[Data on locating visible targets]
Start
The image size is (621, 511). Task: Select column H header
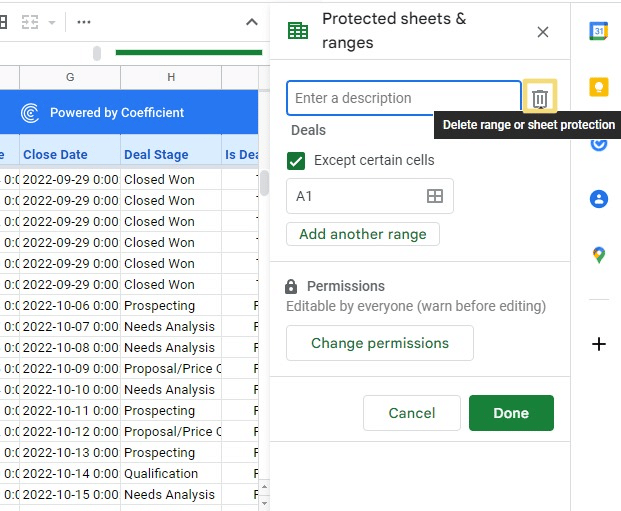click(171, 77)
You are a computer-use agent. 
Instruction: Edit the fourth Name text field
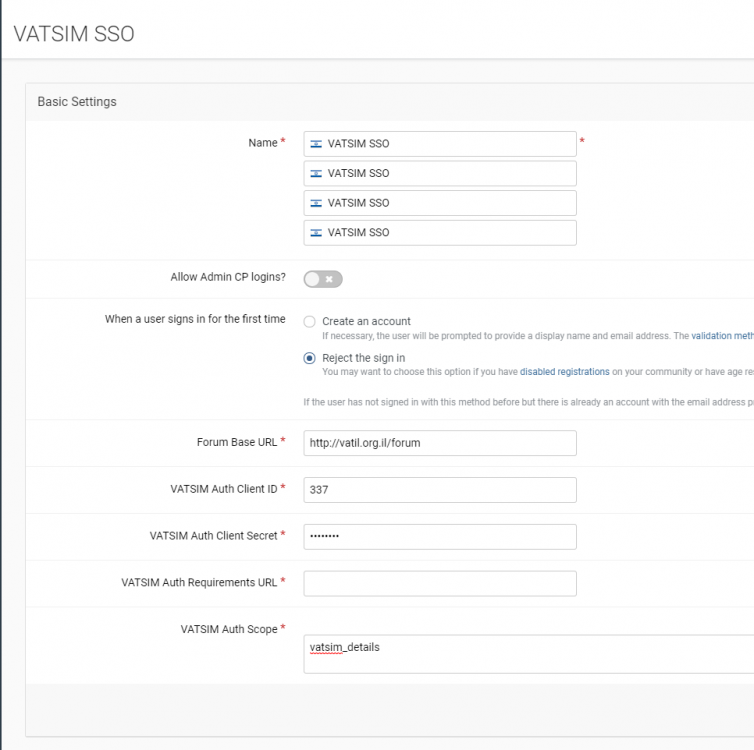[x=460, y=233]
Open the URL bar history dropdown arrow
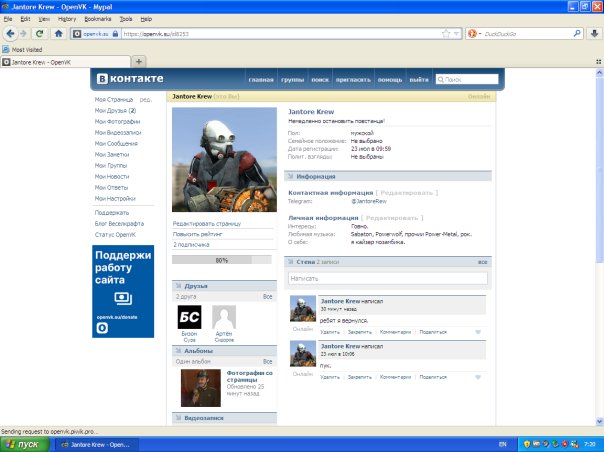604x452 pixels. point(457,33)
End
- WRITTEN EXERCISE -
Rewrite the lines of the material starting at the one containing "You are a computer-use agent." and ending at the end of the material, substituting "input box" for "text field" and leaving everything else unchanged. Omit the pictures from the output.

- TASK RESULT -
You are a computer-use agent. 
Instruction: Edit the fourth Name input box
[x=460, y=233]
Open the URL bar history dropdown arrow
604x452 pixels. point(457,33)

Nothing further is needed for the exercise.